Generation and structural characterization of a range of unmodified chondroitin sulfate oligosaccharide fragments.

Chondroitin sulfate C has been used to demonstrate an approach of generating a range of unmodified glycosaminoglycan oligosaccharide fragments. This involves cleavage by oxymercuration treatment of the nonreducing terminal 4,5-unsaturated uronic acid (DeltaUA) residues from the fragments produced by enzymatic digestion of chondroitin sulfate with chondroitinase ABC. Carrying out the reaction on the unfractionated digestion mixture produces a range of mono- to tridecasaccharides, the compositions of which were established by liquid secondary ion mass spectrometry (LSIMS) and their chromatographic patterns compared with oligosaccharides in the untreated digest.
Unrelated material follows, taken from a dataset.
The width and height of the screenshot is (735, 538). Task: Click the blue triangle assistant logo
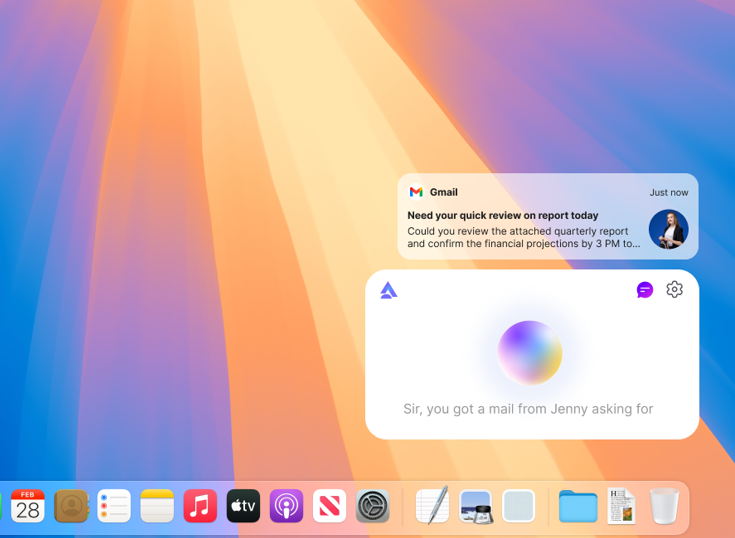(x=389, y=290)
Ten of the main sequences, tri- to octasaccharides, isolated by HPLC from the treated and untreated digests were fully characterized by a combination of LSIMS and 1H NMR. Of these, 6 are homologs of the series with structures DeltaUA1-[3GalNAc(6S)beta1- 4GlcAbeta1]n-3Gal-NAc(6S) and [GalNAc(6S)beta1-4GlcAbeta1]n- 3GalNAc(6S), where n = 1-3. The other 4 sequences, DeltaUA1-[3Gal-NAc(6S)beta1-4GlcAbeta1]n-3GalNAc(4S) and [GalNAc(6S)beta1-4GlcAbeta1]n-3GalNAc(4S), where n = 1 and 2, contain the alternative 4-sulfated GalNAc at the reducing terminal. These results establish that oligosaccharides generated by oxymercuration treatment retain their integrity and only lack the terminal DeltaUA residue.